━━ Records for the task
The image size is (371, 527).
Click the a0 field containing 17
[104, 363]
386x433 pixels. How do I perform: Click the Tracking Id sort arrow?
━━━━
━━ Records for the task
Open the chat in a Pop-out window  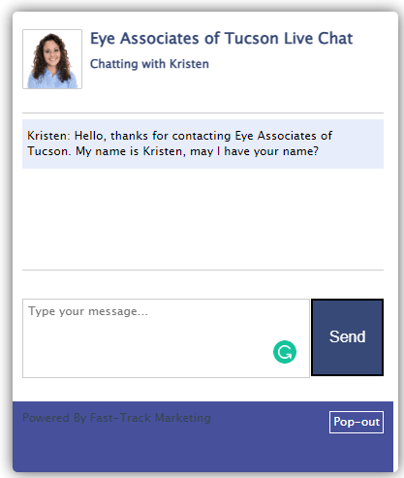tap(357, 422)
━━━━
» Brief
From the entries above, restate word for word the lines from the line containing "Click the a0 field containing 17" to the line containing "386x433 pixels. How", both ends included, and nothing more.

» Solution for this task
Click the a0 field containing 17
[104, 363]
386x433 pixels. How do I perform: Click the Tracking Id sort arrow?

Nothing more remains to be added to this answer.